Since 2020, 828 financial advisors have moved from Wells Fargo Clearing Services to FiNet, with the pace accelerating in the past two years, bolstering Sommers’ belief in the independent financial advisor side of the business. Those advisors represent $828 million in annual revenue, according to back-of-the-envelope math, so the stakes for Wells Fargo are high.

Wells Fargo is unique among its wirehouse bank competitors in this approach. While Merrill Lynch, Morgan Stanley and UBS likely have all discussed internally such an option for hanging onto their advisors, they’ve so far shied away from it.

The number of financial advisors at Wells Fargo moving internally to FiNet has only accelerated since the bank stopped cutting the deferred compensation of financial advisors who made that move. In 2022, 324 financial advisors moved from Wells Fargo Clearing Services to FiNet, according to InvestmentNews data, while 273 made that change in the first half of this year alone.

“The bank is trying to keep advisors who would have left anyway and keep revenue in house, although the revenue is less for the bank with an advisor at FiNet,” said Danny Sarch, an industry recruiter. “The Wells Fargo name to the public is still a bit tainted. They’re trying to keep the financial advisors tied to the company.”

Wells Fargo Advisors has been criticized by the industry for making some of its advisors wait for almost a year to change to FiNet, but with the pace accelerating it appears the firm is making the transition easier.

“Wells is pursuing a strategy of full-service broker-dealer through the independent channel,” said an executive at another firm who asked not to be named. “And it’s a pretty reasonable strategy to say, ‘If I’m going to lose all of the economic benefits of these financial advisors, why don’t I try to keep some?’ It also feels like the bank is largely putting the brand issues from several years back behind them.”

Wells Fargo’s problems started in September 2016 with the news that Wells Fargo bank employees had secretly created millions of unauthorized accounts in customers’ names without their consent. Thousands of financial advisors either left the bank to work elsewhere or simply retired.

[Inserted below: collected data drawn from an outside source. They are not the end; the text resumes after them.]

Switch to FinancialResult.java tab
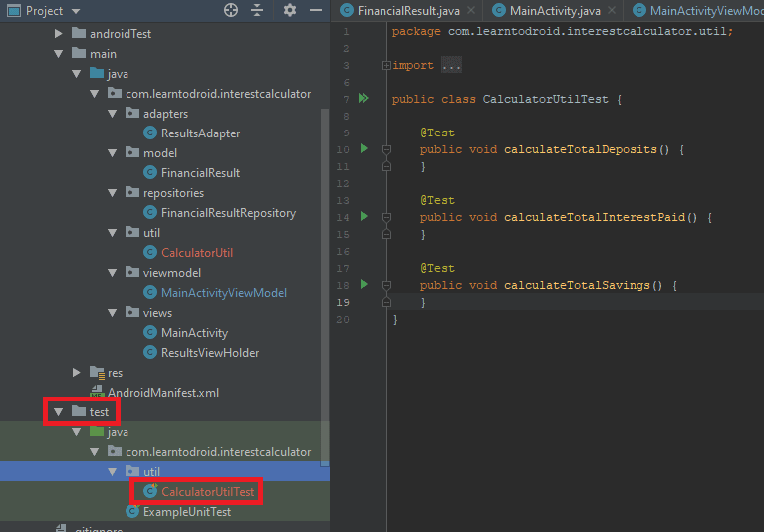764x532 pixels. tap(407, 11)
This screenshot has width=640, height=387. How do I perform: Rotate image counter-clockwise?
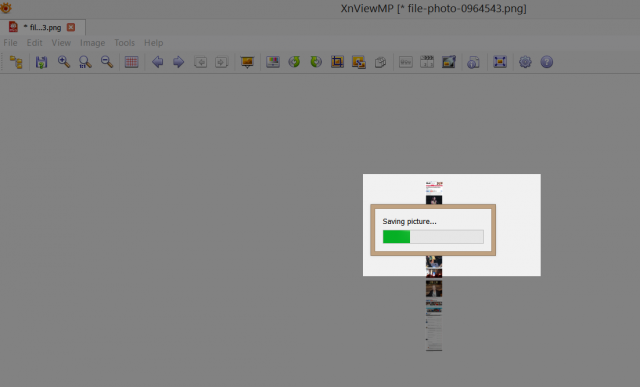pyautogui.click(x=294, y=62)
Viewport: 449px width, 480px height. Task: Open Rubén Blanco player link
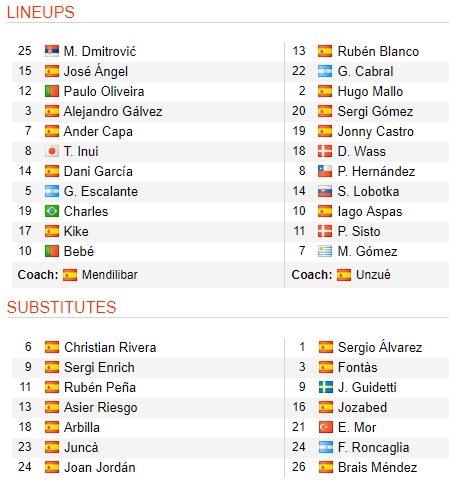click(x=378, y=51)
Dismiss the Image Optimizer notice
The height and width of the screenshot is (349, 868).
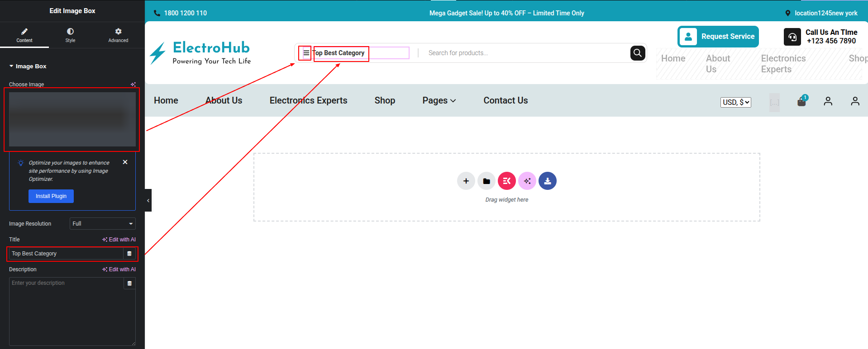click(x=125, y=162)
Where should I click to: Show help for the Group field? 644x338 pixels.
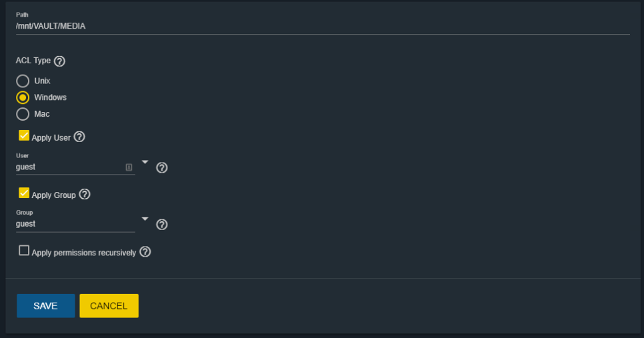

Meanwhile, the competition for the advisors at Wells Fargo is intense. For example, Wells Fargo Advisors former chief David Kowach, who left the firm last year, has set up his own firm &Partners and recently recruited a Wells Fargo team.

According to the Bloomberg News article, Sommers said that over the past few years, the bank has invested $1 billion in its wealth management business. The goal is to gain market share, he noted.

“Our scale and breadth of investment, lending, and cash management capabilities, along with significant tech improvements, makes us a leading choice for advisors choosing independence,” John Tyers, head of Wells Fargo’s independent advisor group, wrote in an email. “As a result of our enhanced recruiting model, we’ve seen substantial growth and momentum in attracting external advisors to our independent channel, in addition to our internal transfers who launch their own businesses.”